I started one on a whim last week. It felt a bit silly at first, making a spreadsheet for something as intangible as personal style. But then I just began dropping things in. A screenshot of a film still where the lighting was perfect. The name of that tiny ceramics shop we found down an alley. A link to the orientdig spreadsheet template I loosely based mine on. I even snapped a pic of the way the light fell on the cafe table yesterday and plopped it in there.

And somehow, it started making sense. It’s less about cataloguing and more about connecting dots. That silk scarf? Now it’s next to a photo of the moss garden where I first thought, “I need something with this exact green.” It’s not inventory; it’s inspiration, mapped.

It’s changing how I get dressed in the morning, honestly. Instead of staring blankly into the abyss of my wardrobe, I glance at my orientdig spreadsheet. It’s not telling me “wear this,” it’s reminding me of a feeling, a color palette, a texture I love. Yesterday it was all about that warm, cafe-window light. I ended up pulling out this oatmeal-colored linen shirt (an old & Other Stories find that’s been languishing) and pairing it with wide-leg, faded black trousers. Simple, but it felt right. It felt like the visual equivalent of a slow afternoon.

I think we collect so much – images, clothes, experiences – but we rarely build a framework for them to talk to each other. My orientdig spreadsheet is becoming that framework. It’s where the memory of the feel of sun-warmed stone in Japan informs the drape of a pair of pants I’m looking at now. It’s where a spreadsheet stops being just rows and columns and starts being a kind of visual diary.

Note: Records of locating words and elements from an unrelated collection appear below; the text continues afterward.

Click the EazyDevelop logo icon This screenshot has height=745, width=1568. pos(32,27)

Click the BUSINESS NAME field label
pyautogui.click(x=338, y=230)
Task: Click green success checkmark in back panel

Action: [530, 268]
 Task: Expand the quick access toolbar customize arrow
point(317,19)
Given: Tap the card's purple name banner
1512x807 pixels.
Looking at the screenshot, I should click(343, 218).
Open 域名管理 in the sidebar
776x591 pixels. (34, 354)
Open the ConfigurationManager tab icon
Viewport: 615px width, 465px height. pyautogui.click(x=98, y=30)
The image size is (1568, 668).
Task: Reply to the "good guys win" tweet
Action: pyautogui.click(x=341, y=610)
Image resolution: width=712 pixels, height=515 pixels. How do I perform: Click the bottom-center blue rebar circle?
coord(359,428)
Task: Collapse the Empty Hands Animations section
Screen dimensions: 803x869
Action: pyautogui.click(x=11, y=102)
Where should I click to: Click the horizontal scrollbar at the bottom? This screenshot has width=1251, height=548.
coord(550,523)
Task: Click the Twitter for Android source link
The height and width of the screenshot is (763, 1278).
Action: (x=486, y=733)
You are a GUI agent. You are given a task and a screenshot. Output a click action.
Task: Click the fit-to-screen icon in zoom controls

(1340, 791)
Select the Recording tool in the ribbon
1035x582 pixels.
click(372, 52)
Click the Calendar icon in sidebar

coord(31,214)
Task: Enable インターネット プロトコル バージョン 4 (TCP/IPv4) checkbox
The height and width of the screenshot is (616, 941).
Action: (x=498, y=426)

The funny thing is, it’s making me more deliberate, but also more playful. Seeing things laid out lets me spot patterns I didn’t know were there. Oh, I’m clearly into asymmetrical hems right now. Or, wow, I keep saving images with this particular rusty terracotta color. It gives me permission to lean into those inclinations instead of just vaguely sensing them.

I’m not saying everyone needs to make a spreadsheet, god no. But the act of creating my own orientdig system – this personalized, slightly messy, deeply intuitive archive – has been weirdly freeing. It turns the noise down. It makes my style feel less like a series of random purchases and more like an ongoing collection, curated by me, for me.

The sun’s shifted now. My coffee is long cold. But I just added a new tab to my spreadsheet: “Cafe Light,” with that photo from yesterday. Maybe that’ll be the seed of next weekend’s outfit. Or maybe it’ll just sit there, a little bookmark in a digital notebook, reminding me of a quiet hour well spent.